On an adjoining wall, Iran’s Shadi Ghadirian injects humor into the show with her Qajar series (1998). Ghadirian combined imagery from the Qajar dynasty at the turn of the 20th century with contemporary props to communicate tension between modernity and traditionalism in post-revolutionary Iran. Each black-and-white photograph in the series features a woman in traditional Qajar dress and a classic pose, but holding an anachronistic item: a banned newspaper, sunglasses, a boom box. The pictures capture the contrary realities women face in a changing Iran. Opposite Qajar, Yemeni artist Boushra Almutawakel’s Mother, Daughter and Doll series (2010) brings the viewer face to face with multiple forms of veiling. Showing the artist, her daughter, and a doll in each iteration, the series challenges the idea that veiling is a monolithic practice that’s done one way and means one thing to all women in all contexts.
In addition to the navigation of societal and cultural expectations, the show captures war through the woman artist’s lens. Among the most powerful works on this topic is Palestinian former photojournalist Rula Halawani’s series Negative Incursions. During Israel’s 2002 military incursion into the West Bank, Halawani captured images of combat, destruction, and pain. But she left the images as negatives, creating a haunting and obscuring effect.
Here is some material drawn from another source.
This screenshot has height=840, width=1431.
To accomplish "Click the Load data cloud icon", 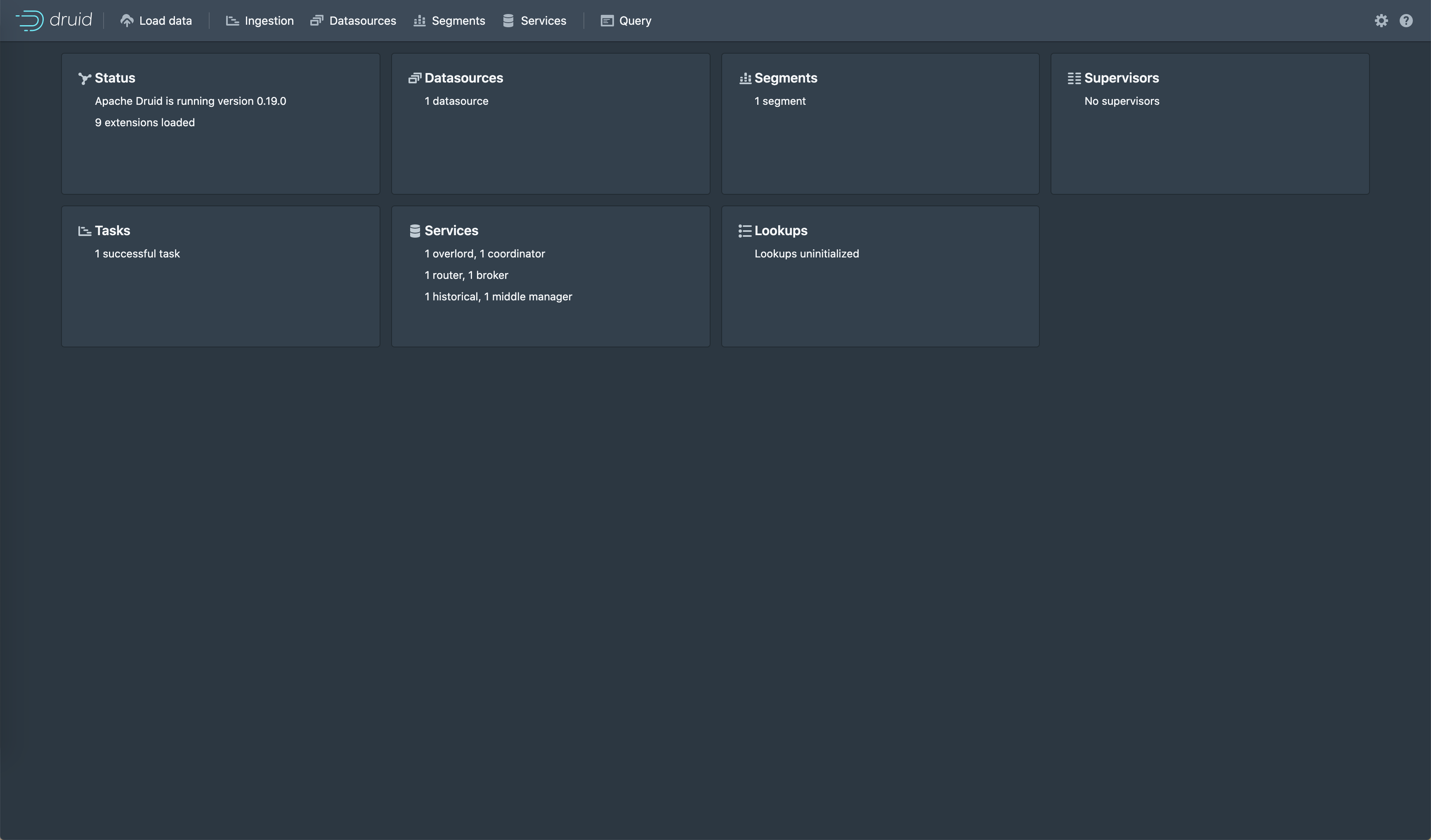I will pos(127,21).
Her proximity to her subjects, which include bombed-out houses and Israeli tanks, also speaks to the myth of the demure Arab woman; she is as close as one can possibly get to the occupation here, unafraid to stare down danger in order to capture its reality.
Elsewhere in the exhibit, artists explore Iranian restrictions on women singing, the changing nature of life for women in Gaza and Egypt, and the relationship between the hijab and American identity. Individually, the works offer an engaging window onto the clash between private and public; hung side by side, they juxtapose subjects like fashion and armed conflict in a way that emphasizes the connection between the personal and the political. Clothing choice becomes an act of confrontation on one wall, while war interrupts the rites of passage that define a young woman’s life on another. At every turn, She Who Tells a Story emphasizes the importance of even the most mundane minutia of womanhood, while grounding the larger, more easily abstracted questions of international conflict in the realities of lived experience.
She Who Tells a Story continues at the National Museum of Women in the Arts (1250 New York Avenue NW, Washington, DC) through July 31.